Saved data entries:
◆ ◆ ◆ ◆

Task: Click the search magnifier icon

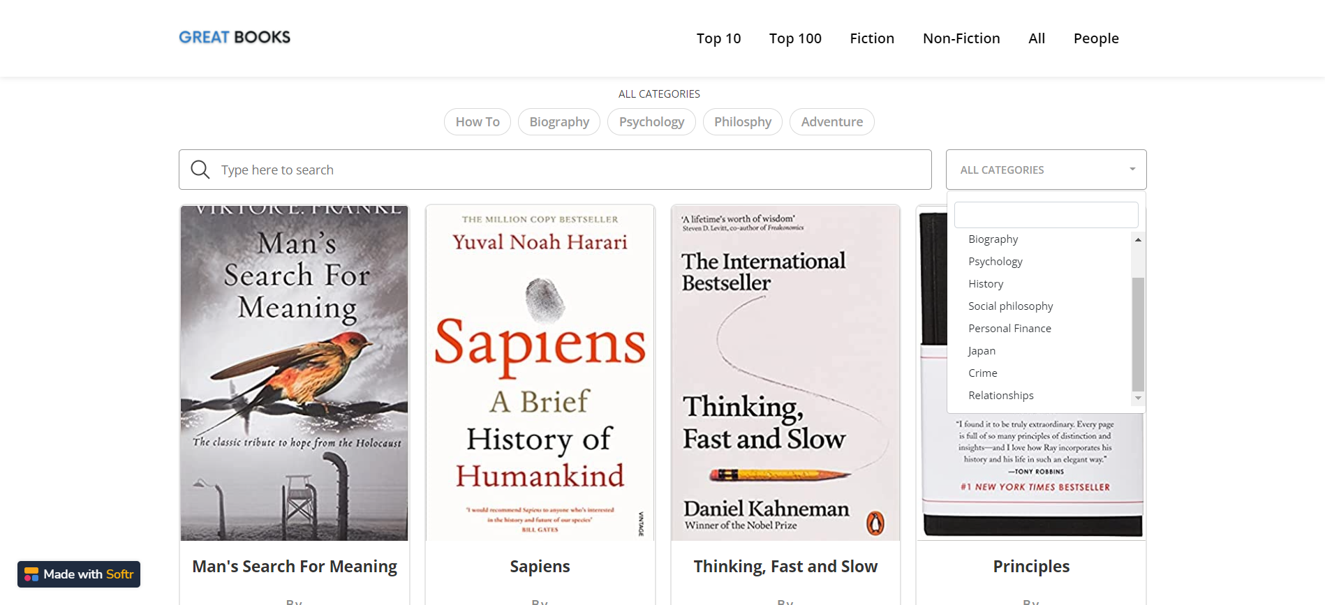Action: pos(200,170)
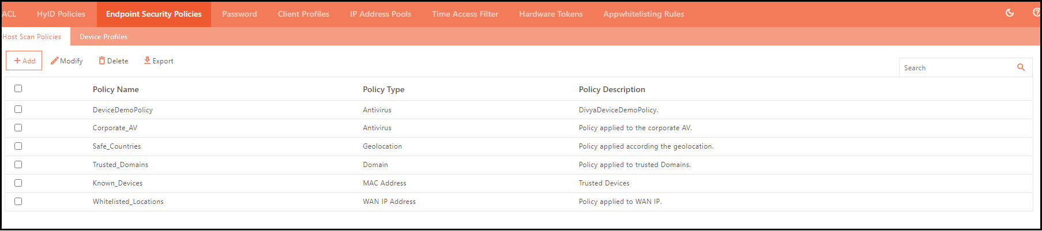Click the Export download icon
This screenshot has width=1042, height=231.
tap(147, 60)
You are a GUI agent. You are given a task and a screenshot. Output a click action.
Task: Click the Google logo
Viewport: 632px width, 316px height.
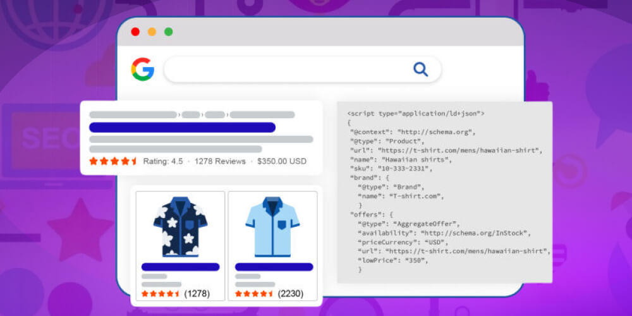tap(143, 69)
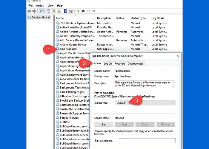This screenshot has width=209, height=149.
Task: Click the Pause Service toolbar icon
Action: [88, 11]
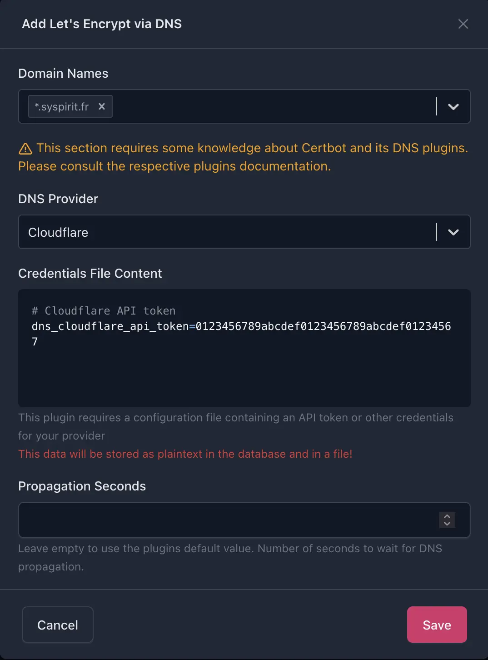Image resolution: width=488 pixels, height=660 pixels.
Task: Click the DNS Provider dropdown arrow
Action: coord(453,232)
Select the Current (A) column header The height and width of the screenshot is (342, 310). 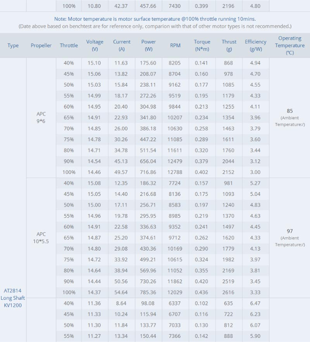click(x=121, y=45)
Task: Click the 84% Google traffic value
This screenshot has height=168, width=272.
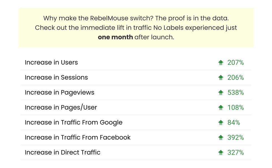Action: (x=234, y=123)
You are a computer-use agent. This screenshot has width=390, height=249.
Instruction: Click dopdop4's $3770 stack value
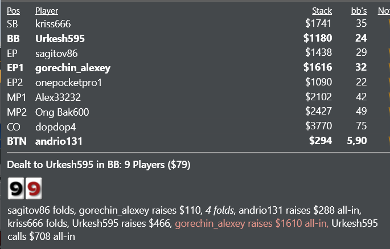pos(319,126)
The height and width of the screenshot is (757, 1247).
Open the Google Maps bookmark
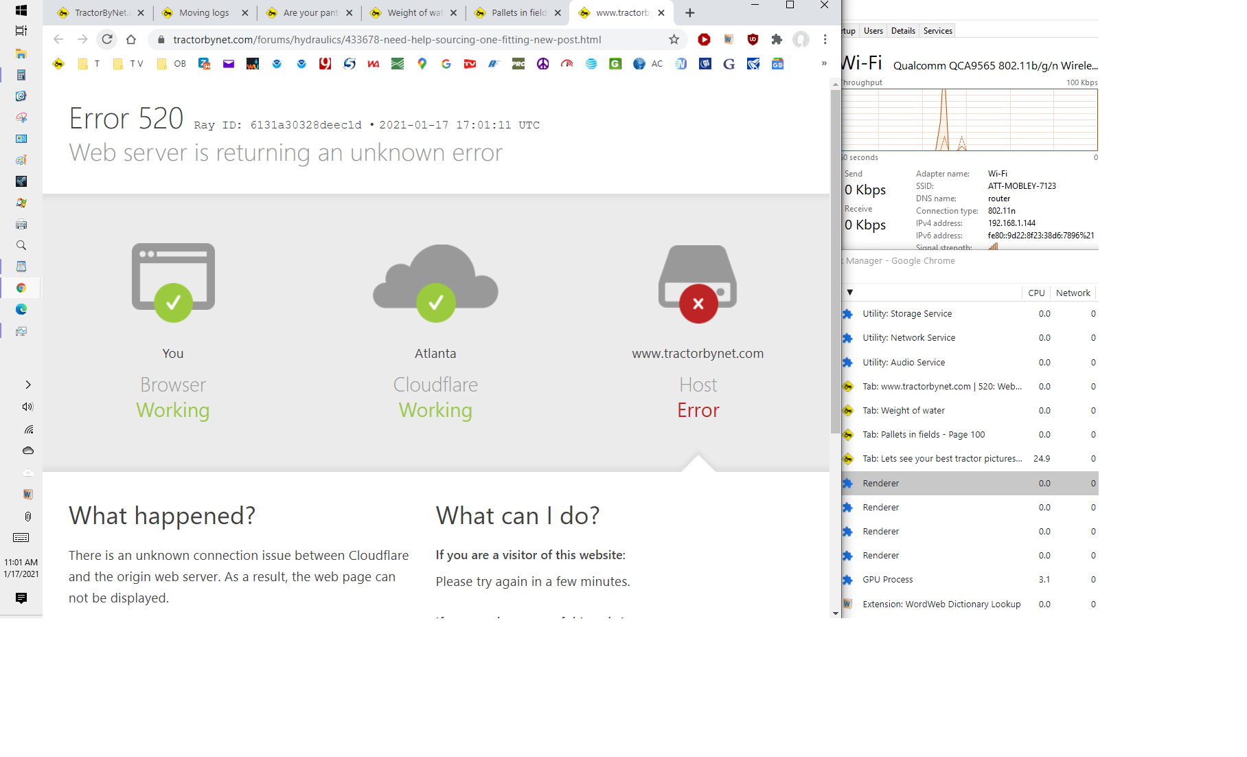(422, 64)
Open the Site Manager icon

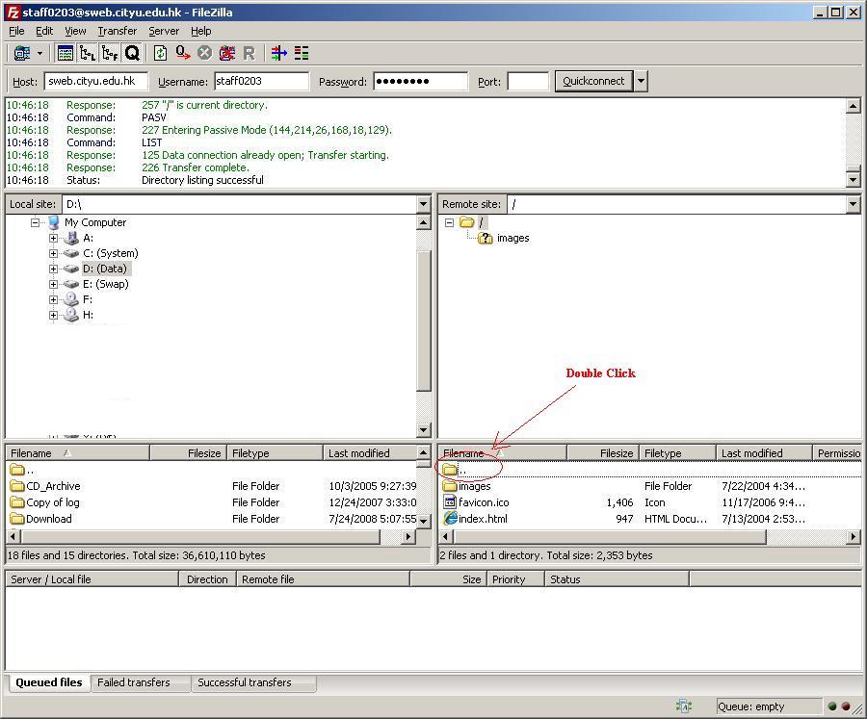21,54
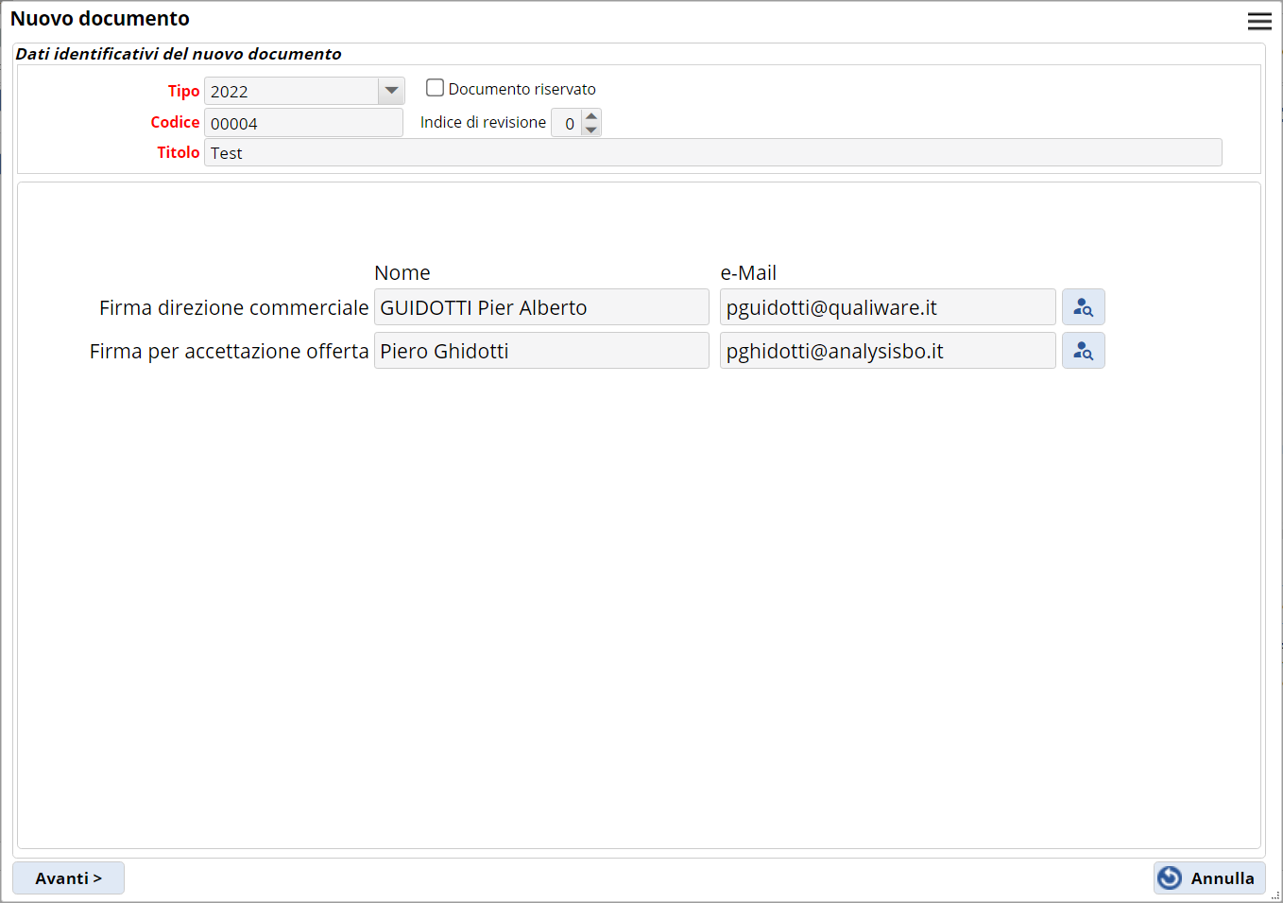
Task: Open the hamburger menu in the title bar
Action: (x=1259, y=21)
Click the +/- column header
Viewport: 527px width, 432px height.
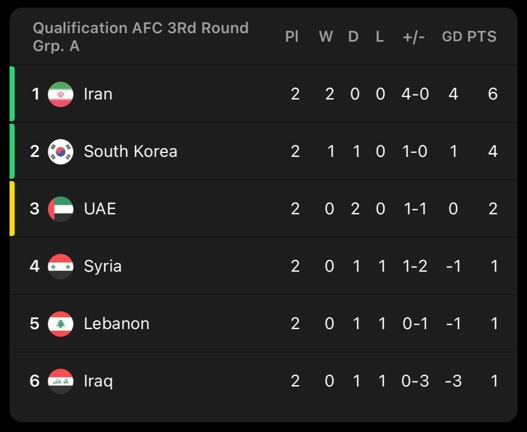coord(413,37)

◆ ◆ ◆ ◆

### Task description
Please transcribe, word for word, every line from the one containing "Open the Google Maps bookmark" through the last line of the records, both included, and leave the pictures out.

### Exercise output
Open the Google Maps bookmark
(422, 64)
Open the Site Manager icon

21,54
Task: Open the hamburger menu in the title bar
Action: (x=1259, y=21)
Click the +/- column header
Viewport: 527px width, 432px height.
coord(413,37)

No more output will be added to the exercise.